- [Entries provided]
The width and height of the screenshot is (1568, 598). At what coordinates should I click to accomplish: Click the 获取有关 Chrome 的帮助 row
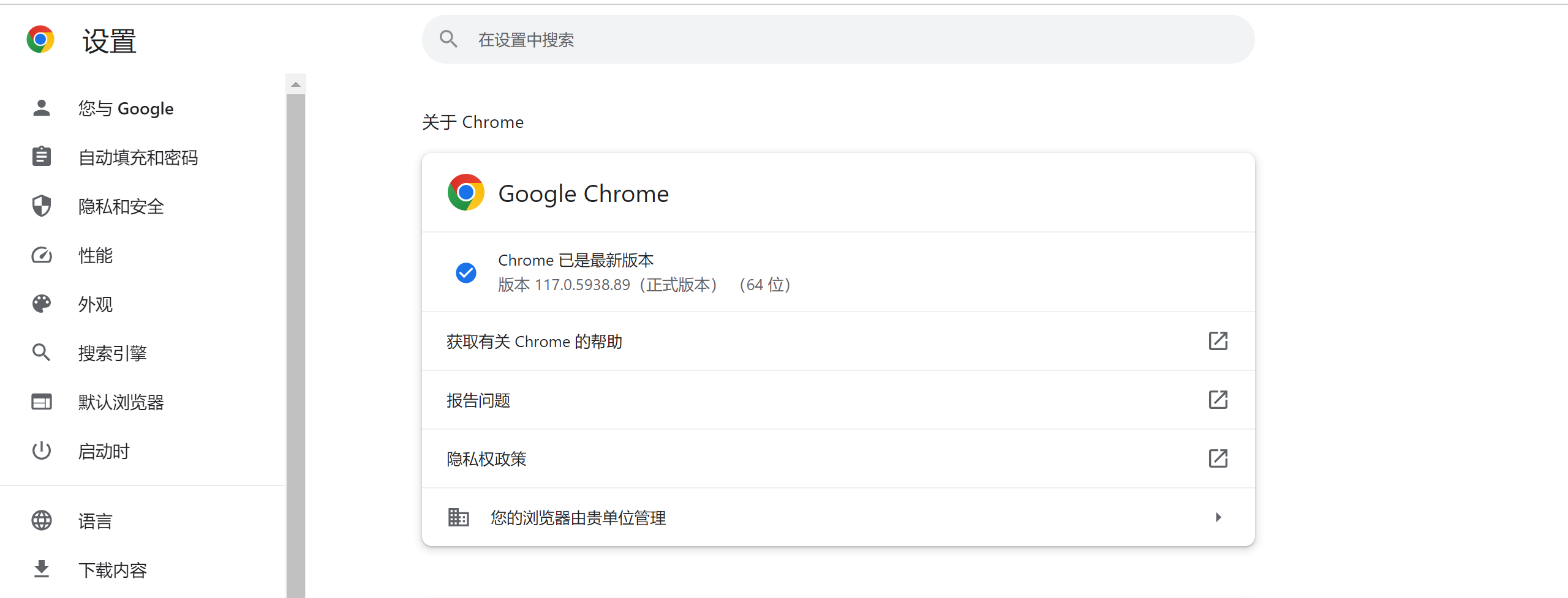coord(735,341)
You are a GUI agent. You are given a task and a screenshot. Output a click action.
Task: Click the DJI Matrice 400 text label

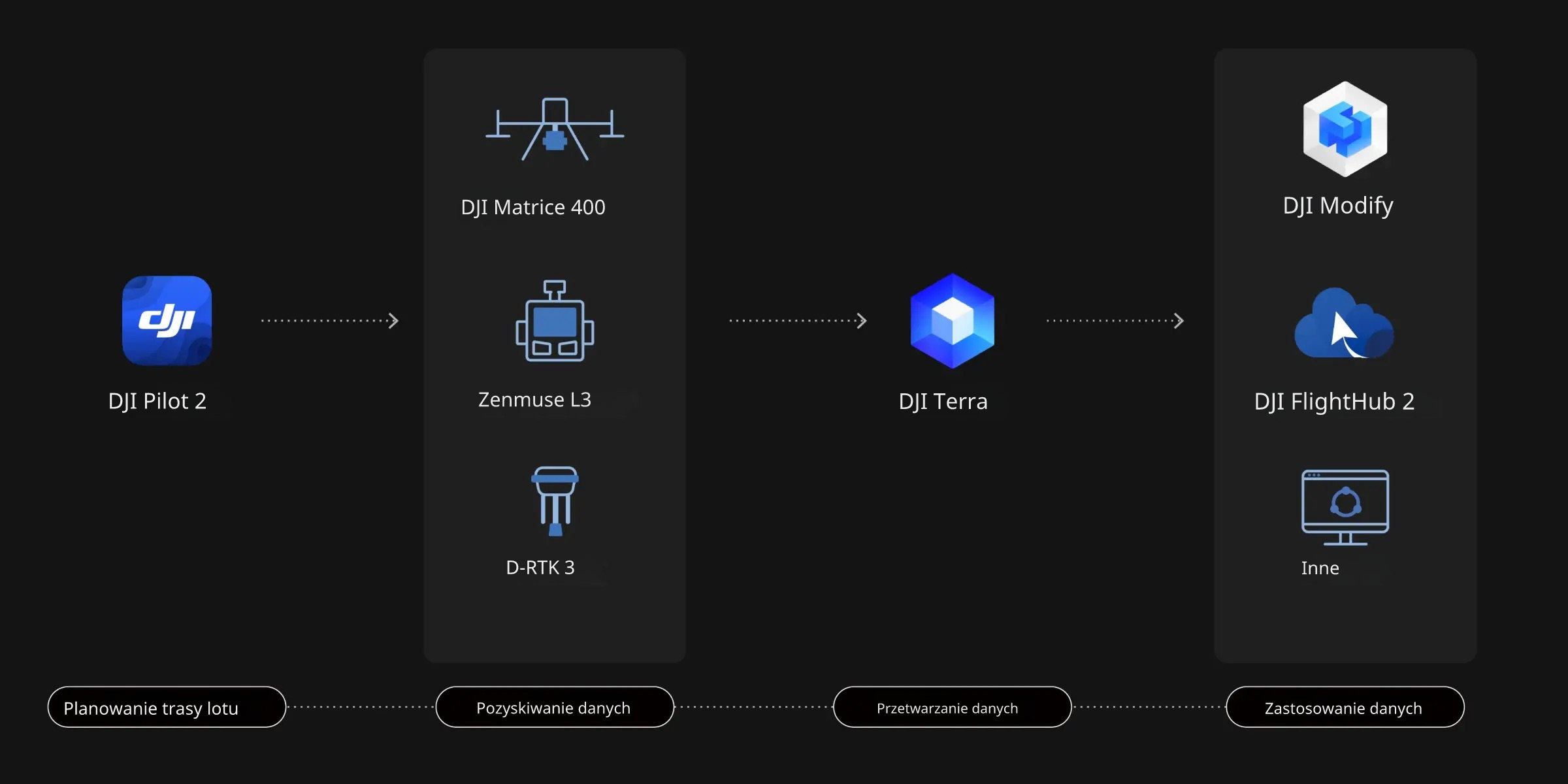click(x=533, y=207)
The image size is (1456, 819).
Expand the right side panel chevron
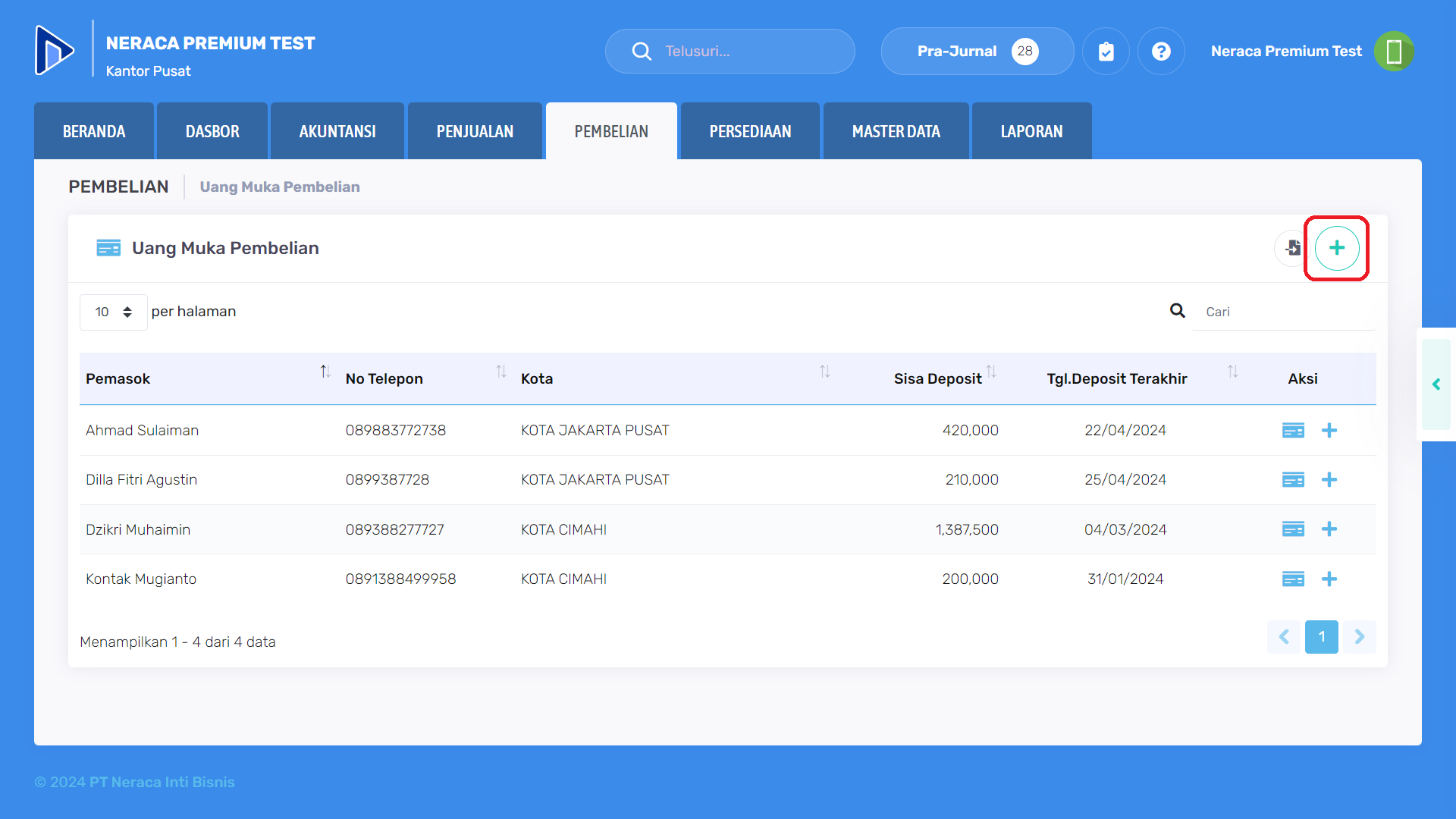[x=1436, y=384]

- [Task] Only the lines from the one that holds "The image size is (1456, 819)." through the final line of the material should be reproduced, word for word, with the pictures omitted.

- [Answer section]
The image size is (1456, 819).
Expand the right side panel chevron
[x=1436, y=384]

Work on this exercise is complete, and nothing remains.